My daughter was not quite yet an adolescent when she taught me the importance of running with eyes wide open.
Not that she was fetishistically attentive to physical safety. On the contrary. Her nickname was Mimi Dreamie, earned from her habit of inhabiting imaginary spaces while running full tilt into very real trees and other large, hard, plainly visible objects.
She was, however, quick on her feet and I saw some potential for her to develop as a teenager into a promising sprinter or perhaps middle distance runner. I would encourage her to come for shorter runs with me to see if a love of running would take in her. She would gamely trot along, though it turned out she was a) doing it to humor me and b) far more interested in what she could uncover in her surroundings than in the amount of ground she could cover.
On a particular occasion in Calgary, we were running through the neighborhood of Elbow Park and I was cajoling her to try to keep an even pace when I realized she had stopped in her tracks at a street corner half a block behind me. When I got back to her, she was standing, staring up into the sky, pointing a finger upward.
"Look," she said as I approached, "a goose on a roof."
I looked up and there stood perhaps the largest Canada Goose I've ever seen, poised on a roof as if posing to be photographed for its debut appearance on a postage stamp. We stood for several minutes, dad and daughter on a Calgary street corner, admiring this great, huge, startling, lump of iconic bird. Our conversation, when we began to run again, became a stream-of-consciousness Dr. Seuss playbook on the possibilities of the words goose and roof.

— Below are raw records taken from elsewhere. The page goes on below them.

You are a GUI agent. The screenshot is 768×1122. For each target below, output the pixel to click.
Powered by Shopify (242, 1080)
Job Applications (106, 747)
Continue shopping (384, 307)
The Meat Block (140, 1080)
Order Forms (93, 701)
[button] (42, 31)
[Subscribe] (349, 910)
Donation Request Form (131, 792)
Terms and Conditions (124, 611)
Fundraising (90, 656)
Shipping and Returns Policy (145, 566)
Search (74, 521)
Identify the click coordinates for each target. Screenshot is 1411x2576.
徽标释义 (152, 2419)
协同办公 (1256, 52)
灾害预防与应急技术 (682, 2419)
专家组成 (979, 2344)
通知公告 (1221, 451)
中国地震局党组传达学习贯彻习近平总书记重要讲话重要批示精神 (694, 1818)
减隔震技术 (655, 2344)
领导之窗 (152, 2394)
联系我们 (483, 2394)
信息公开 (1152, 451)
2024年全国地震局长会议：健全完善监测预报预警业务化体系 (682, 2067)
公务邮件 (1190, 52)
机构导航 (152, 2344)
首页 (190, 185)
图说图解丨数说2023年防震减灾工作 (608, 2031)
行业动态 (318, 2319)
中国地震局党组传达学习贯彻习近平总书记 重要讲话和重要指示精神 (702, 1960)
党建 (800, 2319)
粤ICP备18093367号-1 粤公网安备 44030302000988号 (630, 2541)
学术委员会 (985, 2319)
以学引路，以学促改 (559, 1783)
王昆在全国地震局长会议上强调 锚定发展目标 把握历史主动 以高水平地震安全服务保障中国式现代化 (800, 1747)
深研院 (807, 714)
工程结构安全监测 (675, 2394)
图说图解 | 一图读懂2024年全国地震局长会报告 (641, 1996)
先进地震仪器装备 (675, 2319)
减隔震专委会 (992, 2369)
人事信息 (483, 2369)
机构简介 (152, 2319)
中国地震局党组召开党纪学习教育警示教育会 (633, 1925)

My daughter is long past her teenage years now, yet that encounter endures as one of those small moments that are utterly meaningless except for the fact that they are noticed and so will never be forgotten. Indeed, they can never be forgotten precisely because of the way the noticing teaches us to see again and again.
I don't know how many thousands of miles I have run since then, but a potential goose on the roof is—figuratively anyway—always somewhere in my peripheral vision. Running is, of course, seen as many things: competitive, demanding, healthy exercise, psychologically soothing, blah-blah-blue. But a primary thing missed by people who hate running, or would like to love it but can't quite get started, is how seamlessly it brings together a felt sense of physical presence in the world with the pure joy of seeing God's light shaping His creation. It really does pay to run with your eyes wide open. It pays not just in the moment but in memory.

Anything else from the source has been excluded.